The safe operation of nuclear facilities and the demand for real-time radiation monitoring have continued to increase. Active Pixel Sensor based nuclear radiation imaging technology has attracted significant attention due to its low power consumption and high integration capability. However, in high-radiation environments, APS devices are susceptible to interference from high-energy particle impacts, generating random high-amplitude noise that severely degrades video quality and reduces dose rate measurement accuracy. To address this issue, this paper proposes a real-time radiation noise suppression and dose detection method that combines time-domain minimum-value substitution with spatial median filtering with two-dimensional wavelet decomposition, implemented on a parallel FPGA architecture. The proposed method fully exploits the multi-stage pipelining and parallel processing capabilities of FPGAs to efficiently suppress radiation-induced noise in APS image streams and extract residual dose information at multiple scales.
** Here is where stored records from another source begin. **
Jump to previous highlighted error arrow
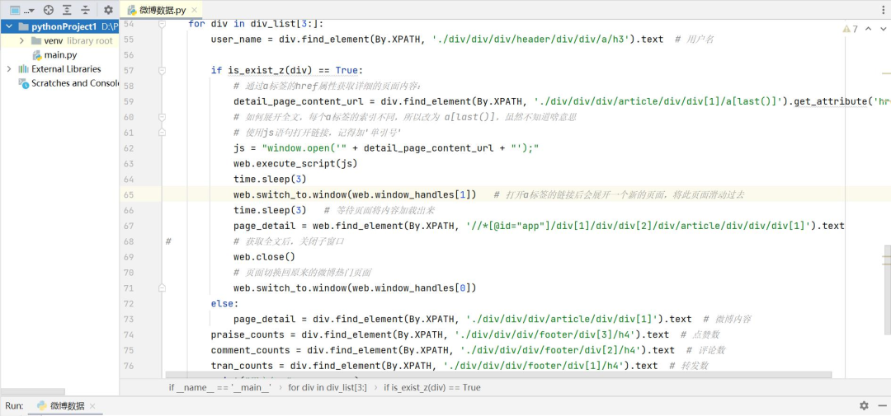The height and width of the screenshot is (416, 891). [x=867, y=29]
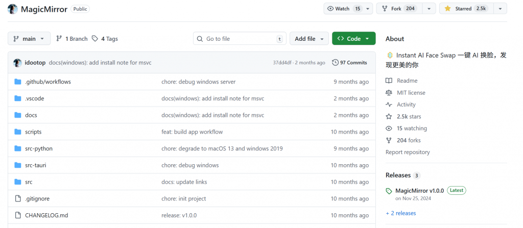Click the release tag icon for v1.0.0
The width and height of the screenshot is (523, 228).
point(389,191)
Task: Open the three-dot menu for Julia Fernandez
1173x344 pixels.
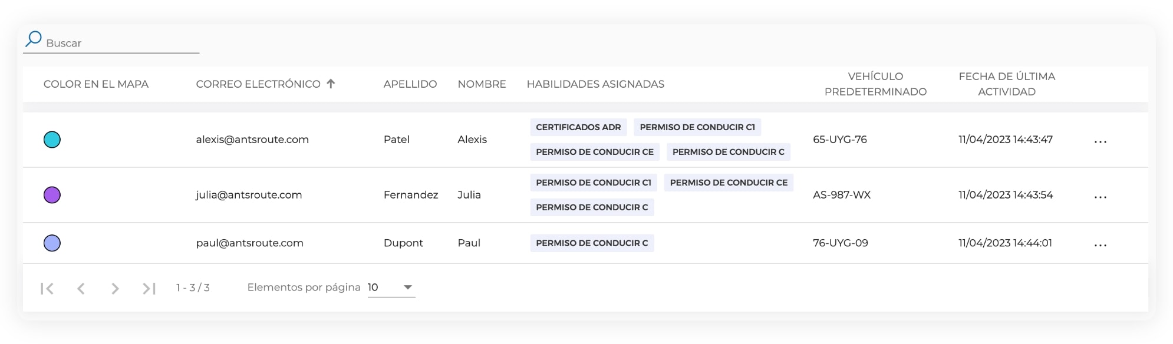Action: click(x=1100, y=197)
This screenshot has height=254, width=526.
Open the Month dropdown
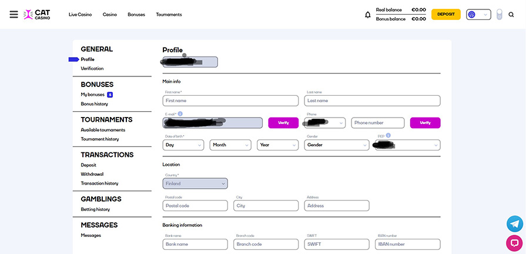[230, 145]
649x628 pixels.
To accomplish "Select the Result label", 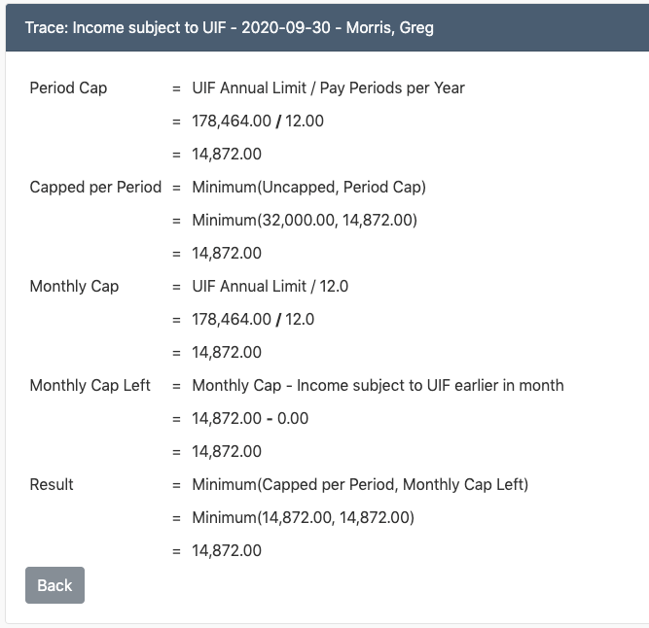I will (52, 484).
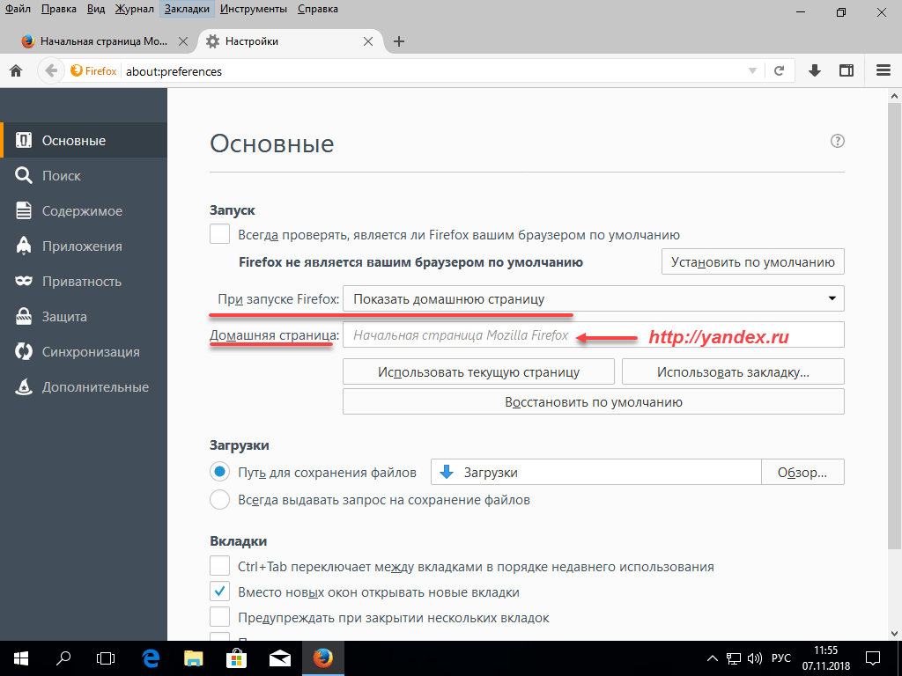
Task: Expand 'При запуске Firefox' dropdown
Action: pos(593,299)
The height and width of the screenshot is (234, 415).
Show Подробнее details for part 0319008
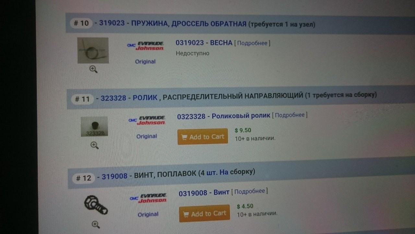pyautogui.click(x=249, y=191)
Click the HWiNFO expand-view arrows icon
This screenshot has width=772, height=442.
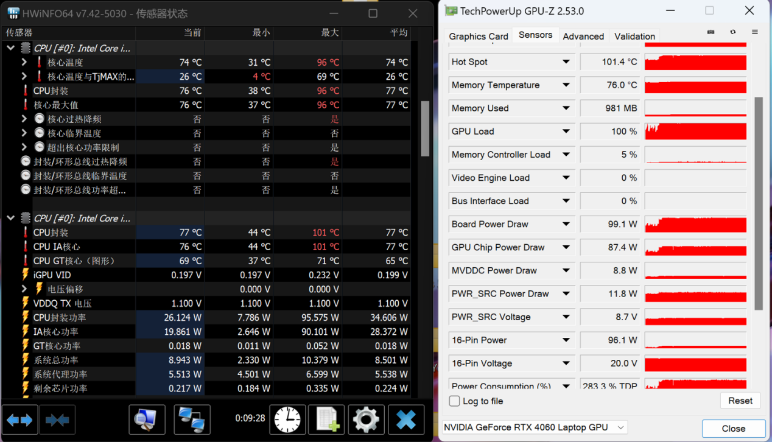(19, 420)
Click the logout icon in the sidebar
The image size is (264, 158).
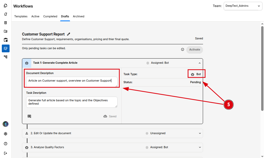click(x=6, y=153)
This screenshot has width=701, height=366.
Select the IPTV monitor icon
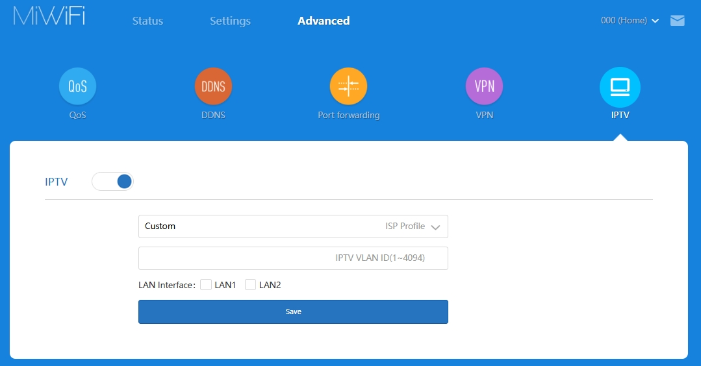[620, 86]
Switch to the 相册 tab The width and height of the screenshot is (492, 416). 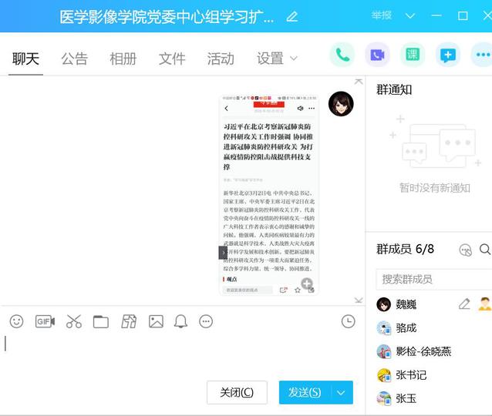[x=123, y=59]
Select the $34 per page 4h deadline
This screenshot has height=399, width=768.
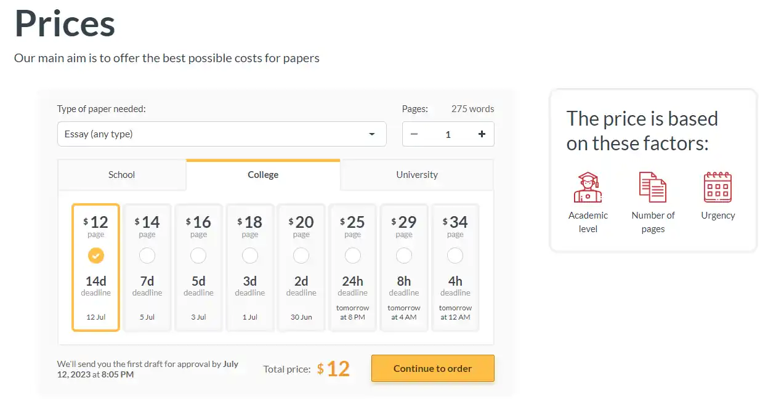pyautogui.click(x=455, y=255)
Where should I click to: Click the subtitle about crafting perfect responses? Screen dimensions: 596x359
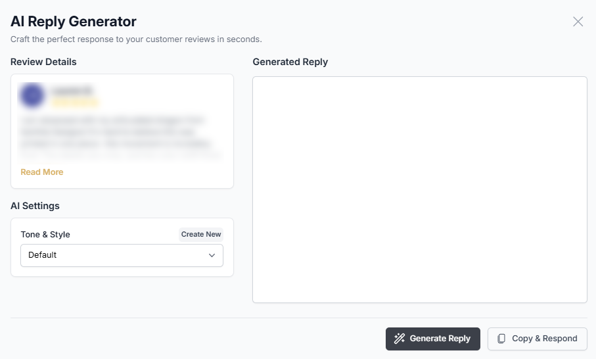[x=136, y=39]
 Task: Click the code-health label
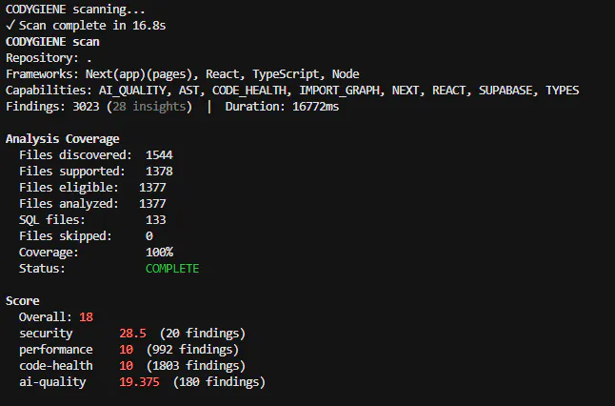click(x=56, y=366)

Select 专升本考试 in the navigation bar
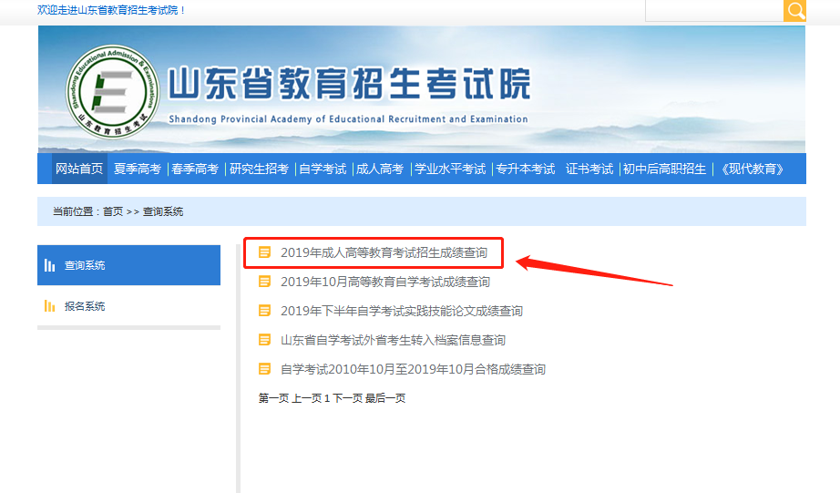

Experiments conducted using a ⁶⁰Co gamma-ray source on both a video test chart and a real-world scenario demonstrate that the method improves the peak signal-to-noise ratio by an average of approximately 11 dB after denoising, significantly outperforming Gaussian and low-pass filtering, and achieving comparable results to deep learning approaches such as DnCNN and Vision Transformer. Moreover, the hardware implementation does not require power-hungry GPUs, ensuring real-time performance for embedded applications. Further wavelet decomposition and pixel value fitting analyses confirm excellent linear correlation for dose rate estimation, with the Daubechies wavelet diagonal component achieving an R² as high as 0.99624. Overall, the proposed approach offers a low-power, high-efficiency engineering solution for real-time APS video denoising and dose detection in nuclear environments, providing a solid technical foundation for building FPGA-based intelligent nuclear radiation monitoring expert systems.